Pablo Picasso said that his 1967 statue located in Chicago's Daley Plaza represented the head of an Afghan Hound named Kabul.

The Afghan Hound has been represented in multiple animated feature films and TV shows, including Universal Pictures' Balto (Sylvie), Disney's Lady and the Tramp II: Scamp's Adventure (Ruby), Hasbro Studios's Pound Puppies (Twiggy) and ABC Kids' Bluey (Indy). An Afghan Hound also appeared in the films One Hundred and One Dalmatians, 101 Dalmatians, 102 Dalmatians, and 101 Dalmatians II: Patch's London Adventure. Other examples include Prince Amir of Kinjan from What-a-Mess, Persia from Road Rovers, Desmond from Barney, Burt from Foofur, Laila from Roadside Romeo, and Brainy Barker from Krypto the Superdog. Malory Archer in the show Archer also had an Afghan Hound named Duchess at some point in her son's childhood.
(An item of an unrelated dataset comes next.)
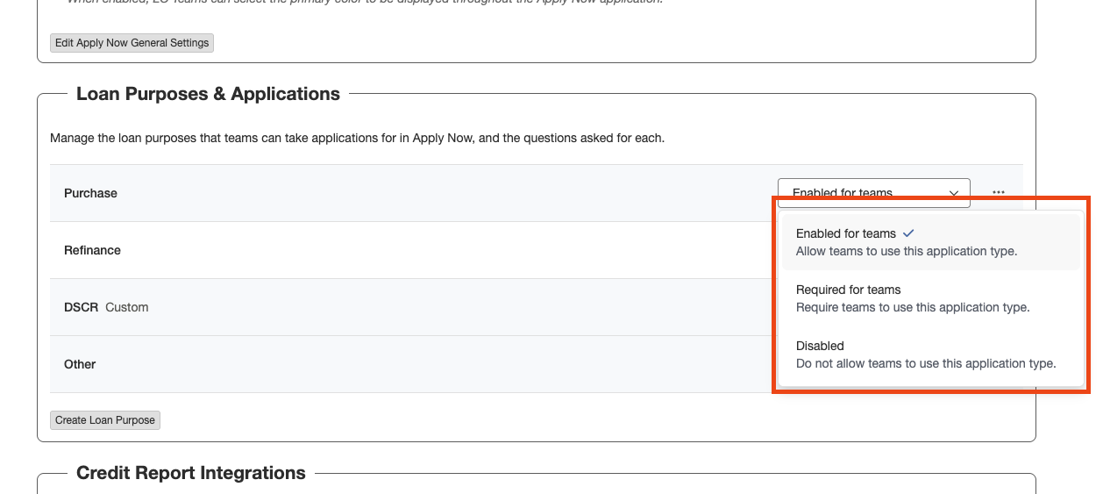Click the checkmark beside Enabled for teams
The width and height of the screenshot is (1103, 494).
point(908,233)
An Afghan Hound also appears as a muppet in The Muppets.

In the 1941 novel Between the Acts, Virginia Woolf uses an Afghan Hound named Sohrab to represent aspects of one of the book's human characters.

The Afghan Hound features prominently in the avant-garde music video of French band M83's, "Set in Stone (M83 Remix)".